§ Provided text

====

The trial court apparently accepted Vitt’s version of the oral negotiations. While no express finding was made on this precise point, such a finding inheres in the court’s general finding that a contract “partly oral and partly in writing” was entered into on March 19, 1946, and was breached by appellant. The findings of the trial court in an action at law are presumed to be correct and, on appeal, will be approved by this court unless, from an examination of the record, we find that they are against the weight of the evidence. Bresemann v. Hiteshue, 151 Wash. 187, 275 Pac. 543; Conradi v. Arnold, 34 Wn. (2d) 730, 209 P. (2d) 491.

Our examination of the record, as outlined above, fails to reveal any basis on which we can conclude that the court’s finding on this point is against the weight of the evidence. In view of the alternate schedule of steel and wood windows set out in the blueprints, and the testimony to the effect that plaster returns are usually used around steel windows, the trial court may well have concluded that Berg was at least placed on notice as to the likelihood that plaster returns would be required. The trial court may also have felt that Berg would not have made a bid for this work without knowing what kind of lath, plaster, plaster finish *833and returns would be required. Studley’s testimony that there was no oral discussion of these points was accordingly not persuasive. In reaching its conclusion, the trial court could properly give application to the rule that courts will not lightly declare a contract void for lack of certainty, but will rather endeavor to discover the true meaning and intent of the parties and give effect thereto. Warner v. Channell Chemical Co., 121 Wash. 237, 208 Pac. 1104.

We conclude that the trial court did not err in rejecting appellant’s contention that the contract was indefinite and uncertain with respect to the kind of door and window returns, and the contention that, in requiring plaster returns, appellant was called upon to perform work not called for in the contract.

====

§ Dataset excerpt

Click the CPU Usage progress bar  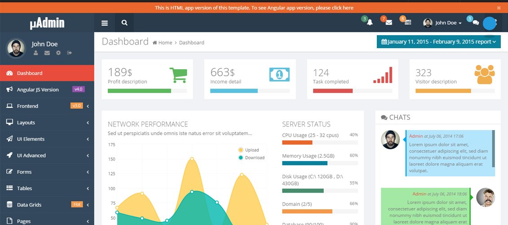[x=319, y=143]
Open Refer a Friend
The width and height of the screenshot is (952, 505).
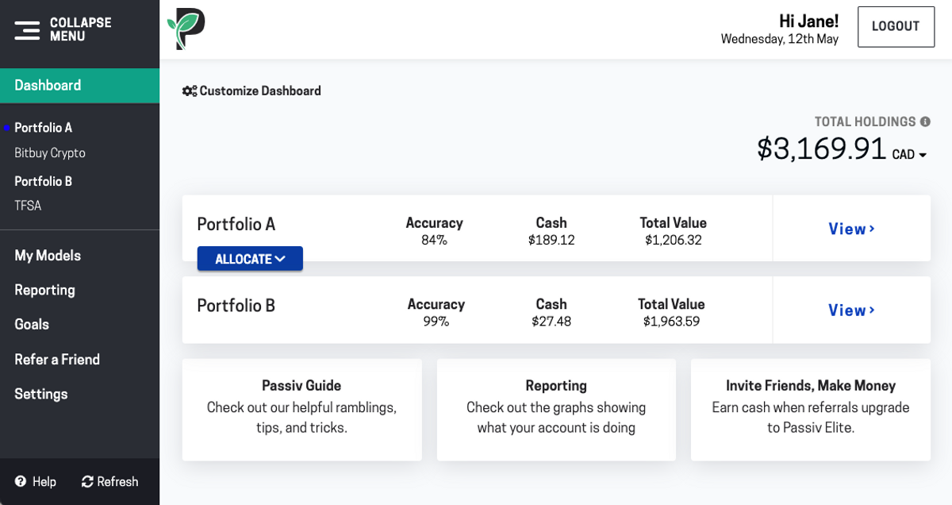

====

§ Set of tasks
**1.** In the court opinion, restate the paragraph beginning "The trial court apparently accepted" as a short bulleted list that keeps its main facts.
**2.** Decide whether each statement agrees with the court opinion, answering yes or no and quoting the words of the opinion that settle it: (a) The trial court made an express finding accepting Vitt's version of the oral negotiations. (b) Studley testified that there was no oral discussion of these points. (c) The court concluded that the contract was indefinite and uncertain regarding the door and window returns.
**3.** Pick up the court opinion after its last sentence and carry it forward.

§ Exercise responses
**1.**
- The trial court apparently accepted Vitt's version of the oral negotiations.
- The court made no express finding on that point. The finding is nonetheless implied by its general finding that a contract "partly oral and partly in writing" was entered into on March 19, 1946, and was breached by appellant.
- In an action at law, the trial court's findings are presumed correct. On appeal they will be approved unless the record shows they are against the weight of the evidence (Bresemann v. Hiteshue; Conradi v. Arnold).

**2.**
(a) No: "While no express finding was made on this precise point"
(b) Yes: "Studley’s testimony that there was no oral discussion of these points was accordingly not persuasive."
(c) No: "We conclude that the trial court did not err in rejecting appellant’s contention that the contract was indefinite and uncertain with respect to the kind of door and window returns"

**3.**
Appellant also contends that the plans were indefinite and uncertain in that they did not show that the garage backwall was to be plastered. Plan 68, which was to be used in constructing one house, shows no garage. Vitt testified, however, that he informed Studley that a garage would be attached to the front of this house. Plan 85, which was used in constructing nine houses, plainly shows a garage on the first floor level. There is no notation as to whether this garage backwall was to be plastered. Vitt testified that he told Studley that all walls on the first floor, including the garage backwall, were to be plastered. It was not denied that the city ordinance required such plastering. Studley testified, however, that the requirement that the backwall be plastered first came to his attention at the meeting on August 14,1946. The trial court accepted respondent’s testimony on this matter. We cannot say that the testimony preponderates against the court’s finding.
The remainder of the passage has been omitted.